WORK TO COMPLETE: In the passage about the Southern Poverty Law Center's new report, who received the letter that accompanied it?

QUOTED PASSAGE:

The Southern Poverty Law Center is out with a brand new report on “the year in hate and extremism” and an accompanying letter to Attorney General Eric Holder and Department of Homeland Security Secretary Janet Napolitano asking them to reevaluate the nation’s ability to respond to the “growing threat of non-Islamic domestic terrorism.” The warning […]

The Southern Poverty Law Center is out with a brand new report on “the year in hate and extremism” and an accompanying letter to Attorney General Eric Holder and Department of Homeland Security Secretary Janet Napolitano asking them to reevaluate the nation’s ability to respond to the “growing threat of non-Islamic domestic terrorism.”

The warning is somewhat ironic because earlier this year the SPLC’s own work had the effect of painting a target for a domestic terrorist.

CNN spoke to Reason editor and SPLC skeptic Jesse Walker:

 But Jesse Walker, of the Reason Foundation and author of an upcoming book, “The United States of Paranoia: A Conspiracy Theory,” said counting groups isn’t a good way to measure the threat. “I’m dubious to assume growth in numbers is related to violence.”

RECORDED INFORMATION:
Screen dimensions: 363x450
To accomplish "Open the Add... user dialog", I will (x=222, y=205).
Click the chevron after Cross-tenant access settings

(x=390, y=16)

THE SOLUTION: Attorney General Eric Holder and Department of Homeland Security Secretary Janet Napolitano.